I don’t consider copying sources out of a local git repository into JUCE/modules/* to be a viable solution at all, this only creates a maintenance nightmare. How would you make local changes? Those foreign modules wouldn’t even be under revision control. No structured build environment would accept such a workflow. That is why I did not bother with the IntroJucer integration.

[quote]I would like a few options added to the Introjucer and the module_info files:

  1. An Introjucer option to specify additional module search locations
  2. Have the Introjucer automatically include the module directories in the search path. Then we can legally do something like: #include “juce_core/native/juce_BasicNativeHeaders.h” no matter where our modules are relative to the main JUCE modules directory.
    [/quote]

These are both certainly needed. As I mentioned, I would add:

  • Public URI that Introjucer can consult for discovering new 3rd party module locations
  • Module locations part of the .jucer file instead of the user’s system settings

My opinion is the same as yours; of course, it should be possible for third party modules to be integrated into IntroJucer just like the regular JUCE modules. And I believe that was Jules’ intention all along, he just hasn’t gotten around to it. He’s only one person after all (a separate problem, better discussed in a new post). When IntroJucer makes it practical to have a workflow that includes 3rd party modules I will make the necessary changes in my library.

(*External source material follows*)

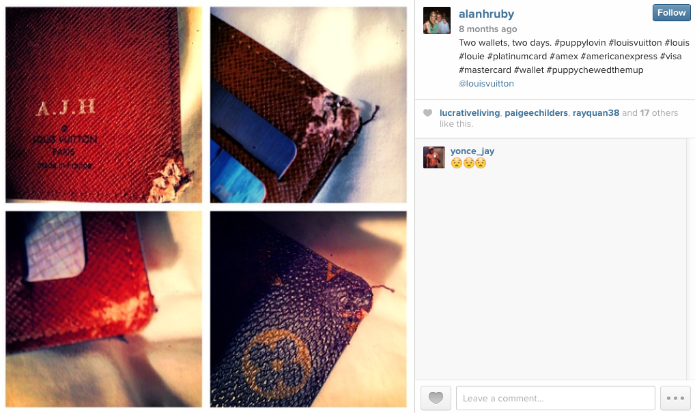Image resolution: width=695 pixels, height=413 pixels.
Task: Click the heart like button beside comment box
Action: [436, 398]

BUT…what I do not want to see is the requirement that IntroJucer is used, for JUCE, my modules, or any modules! It should always be possible to support a workflow that does not use IntroJucer at all. That means keeping the JUCE static library project up to date (and my own VFLib static library project, which as you can see I keep up to date). Ideally, IntroJucer could pick up features that synergize rather than conflict with these external workflows (for example, importing a Visual Studio 2010 project to IntroJucer). At a minimum, practical development should be possible without IntroJucer.


#4

One of the things I used to love about JUCE was that no extra build tools or programs were required. This is why I didn’t go with Qt. It needed its own build environment and that ridiculous source code preprocessor for handling their “signals and slots” implementation (which JUCE manages without such extra tools).

Unfortunately JUCE is going the way of Qt with its increasing exclusive reliance on IntroJucer - right down to the integrated CodeEditorComponent (Qt Creator anyone?)